* **Directions for this task**
Look for the line with "Click the SwitchyOmega"; please transcribe it and every later line in the entries exactly, up to the end, leaving pictures out.

* **Material to process**
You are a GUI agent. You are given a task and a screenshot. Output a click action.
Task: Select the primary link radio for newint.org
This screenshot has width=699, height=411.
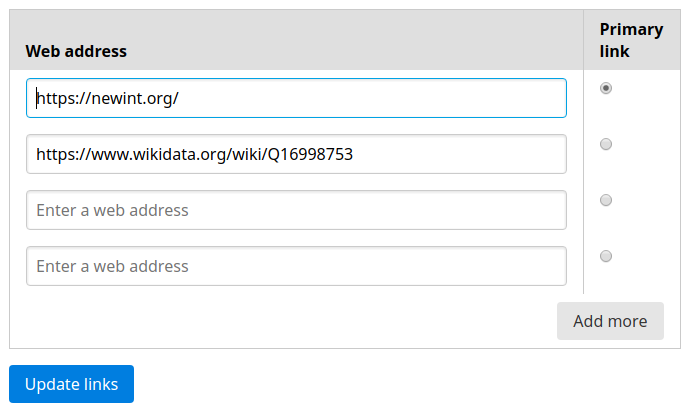pyautogui.click(x=606, y=89)
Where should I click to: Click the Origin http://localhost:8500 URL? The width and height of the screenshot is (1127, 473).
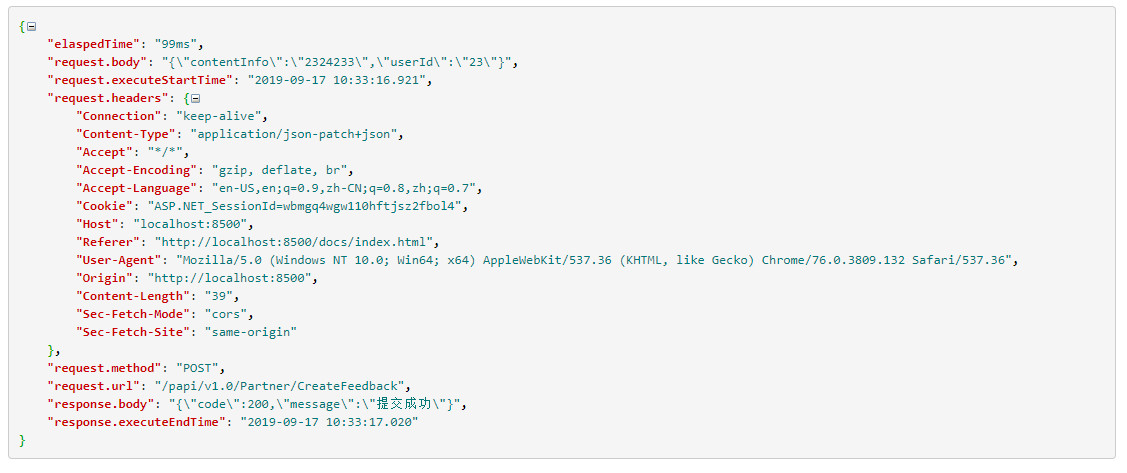[x=232, y=278]
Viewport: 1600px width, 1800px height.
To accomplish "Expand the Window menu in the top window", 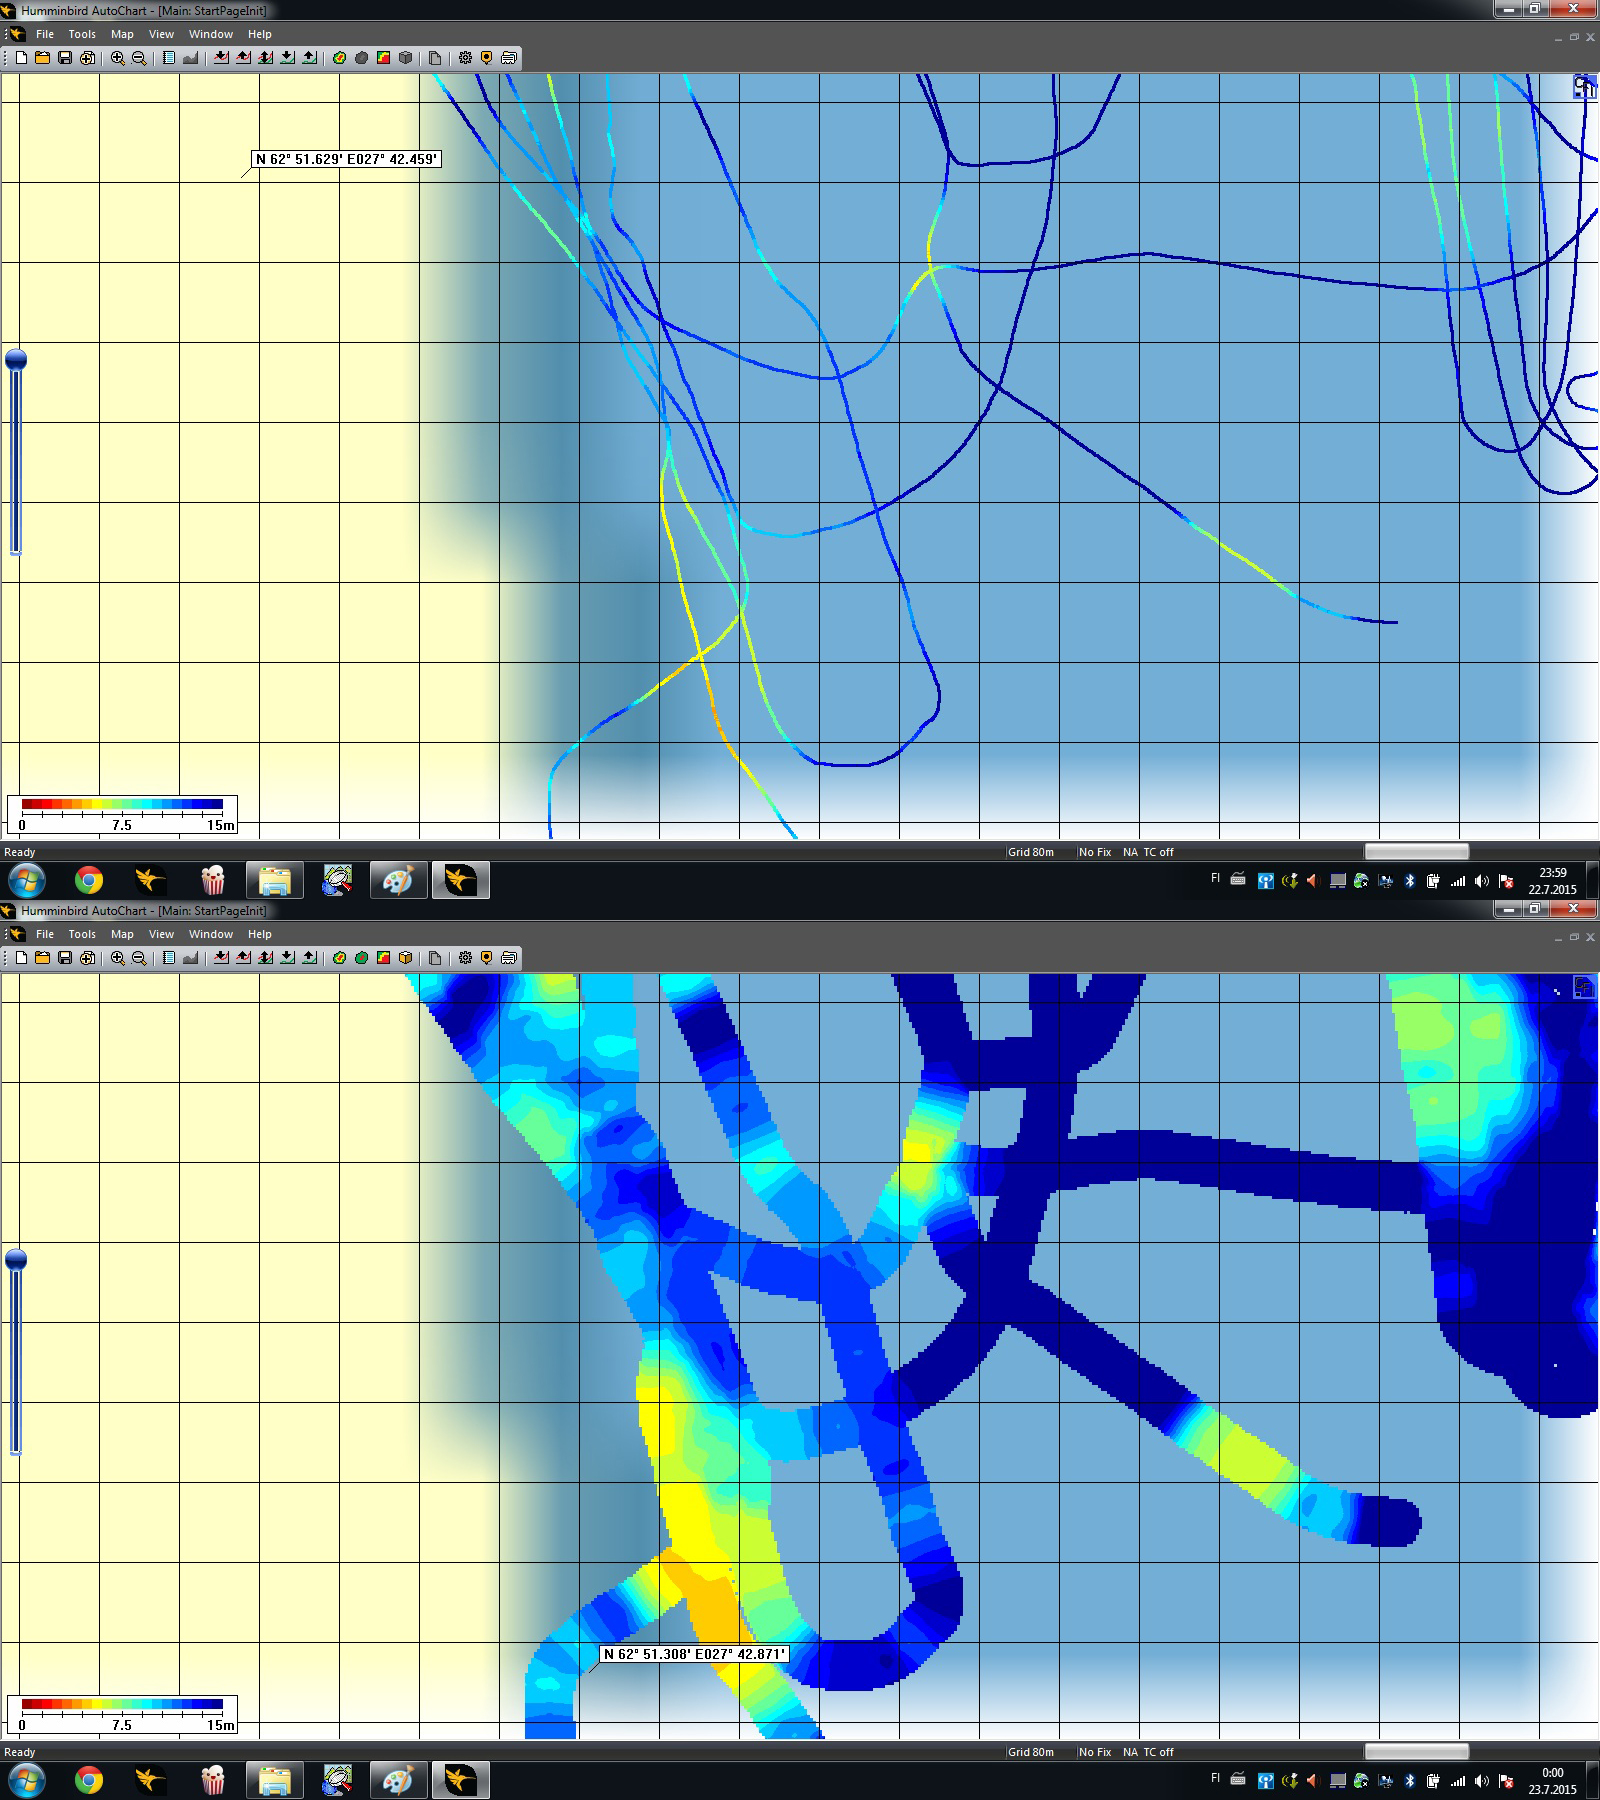I will 211,34.
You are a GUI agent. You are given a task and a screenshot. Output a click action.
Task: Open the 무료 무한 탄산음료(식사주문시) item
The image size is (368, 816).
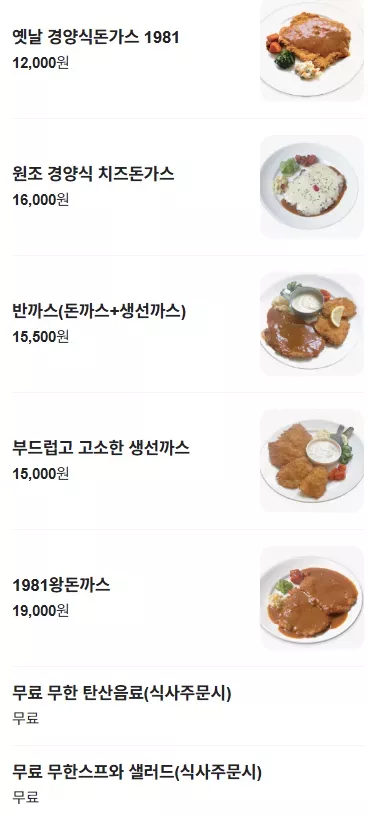[x=188, y=706]
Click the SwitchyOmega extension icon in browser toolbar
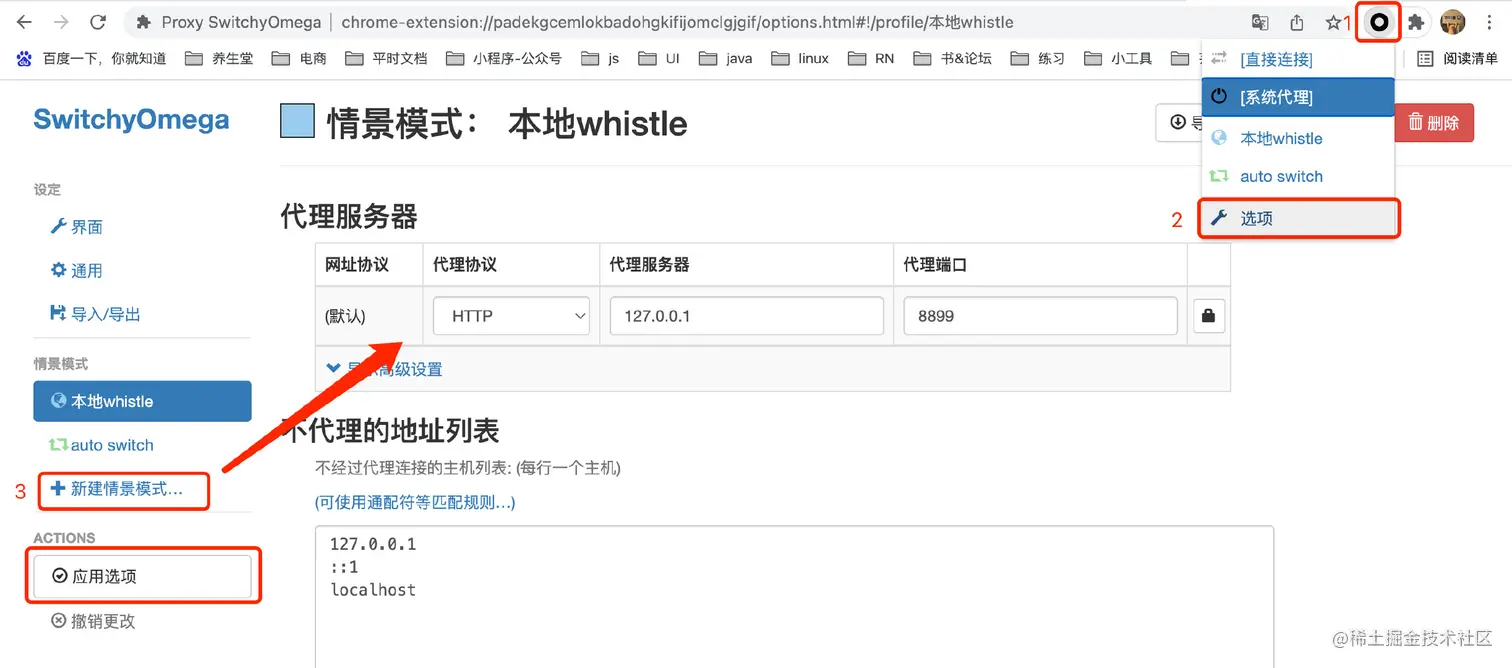This screenshot has height=668, width=1512. click(1377, 21)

* **Problem solution**
Click the SwitchyOmega extension icon in browser toolbar
This screenshot has height=668, width=1512. click(1377, 21)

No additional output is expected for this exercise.